On this night she found him leaning over the table, placing delicate spoonfuls of something black and glistening on a plate. He was dressed as she’d always seen him dressed: his single-breasted suit unblemished by wrinkles. He wore a double-Windsored tie of matte gray decorated with a crest of three stars atop an armored knight’s head and a red-striped shield. His hat lay on the table.
“Come in, come in!” he said, smiling. “I have something special for you.”
Sarat inspected the small flat canister on the table. Its tin lid had been pried open and inside lay a clump of small black balls. The writing on the side of the canister was foreign: letters similar to English but oddly misshapen, as though mutated somehow. The logo on the label was of a fish and a king’s crown.
“In Columbus the Northerners pay more than you would ever believe for pale imitations of this,” Gaines said. “Tonight you get the real thing for free.”
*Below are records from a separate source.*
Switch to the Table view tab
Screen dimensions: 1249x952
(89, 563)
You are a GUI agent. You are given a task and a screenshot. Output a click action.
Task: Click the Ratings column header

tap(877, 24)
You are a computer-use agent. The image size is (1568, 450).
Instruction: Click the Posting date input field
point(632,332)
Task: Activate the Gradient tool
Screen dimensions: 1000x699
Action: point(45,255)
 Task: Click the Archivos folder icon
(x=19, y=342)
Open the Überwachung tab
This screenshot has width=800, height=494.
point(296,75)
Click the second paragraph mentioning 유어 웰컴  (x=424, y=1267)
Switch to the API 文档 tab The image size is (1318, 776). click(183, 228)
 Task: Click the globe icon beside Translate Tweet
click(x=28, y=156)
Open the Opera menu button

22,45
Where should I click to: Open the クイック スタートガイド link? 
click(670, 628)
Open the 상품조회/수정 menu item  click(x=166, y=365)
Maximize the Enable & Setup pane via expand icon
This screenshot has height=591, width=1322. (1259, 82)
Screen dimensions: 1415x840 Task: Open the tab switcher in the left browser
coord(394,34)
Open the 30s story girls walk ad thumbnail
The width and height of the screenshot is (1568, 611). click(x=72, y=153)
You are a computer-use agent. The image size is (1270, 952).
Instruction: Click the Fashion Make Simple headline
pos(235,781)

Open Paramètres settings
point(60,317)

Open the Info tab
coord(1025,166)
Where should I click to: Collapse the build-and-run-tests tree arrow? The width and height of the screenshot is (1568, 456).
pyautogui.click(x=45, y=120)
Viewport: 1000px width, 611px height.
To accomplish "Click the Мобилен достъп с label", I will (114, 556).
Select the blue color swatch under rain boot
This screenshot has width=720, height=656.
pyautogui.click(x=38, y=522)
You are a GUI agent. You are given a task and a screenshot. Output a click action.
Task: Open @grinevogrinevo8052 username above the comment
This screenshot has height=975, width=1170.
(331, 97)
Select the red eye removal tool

Sarat poked it with her pinky finger. The amount on her plate seemed impossibly small for a meal, and she wondered if it wasn’t some kind of vitamin pill, like the ones that came in the aid shipments.
“What is it?” she asked.
“Try it first. I don’t want you to be disgusted beforehand.”
“I won’t be.”
“It’s caviar,” Gaines said. “Fish eggs.”
“Hmm.”
Sarat tasted the caviar. It whispered to her tongue an awful, briny secret. It spoke of something very far away, fruit of alien trees. Instantly she loved it.
“Where did you get this?” she asked.
“The Russian Union,” Gaines said. “The other side of the world. A present from our friend Joe.”
He walked to the office’s small kitchenette. Sarat heard the tick-tick-tick of the toaster oven, and soon he returned with her favorite, honey on toast. He sat beside her and watched her eat. He seemed to have an endless capacity for watching.
“I have a new book for you,” he said. He went to the bookshelves and returned with a hardback. Sarat inspected the book. It was brand new, as though it had been published that day. The book was called A Northern Soldier’s Education in War and Peace. It had a picture of a handsome man on the cover. Most of the books Gaines had given her to read until then had nothing on their covers but the names of the authors and the names of the books. But on this one, the image of the man dominated the cover, as though his face itself were the subject of the book. The portrait of the man was cropped at his chest; Sarat saw the medals and marks of a military uniform on him.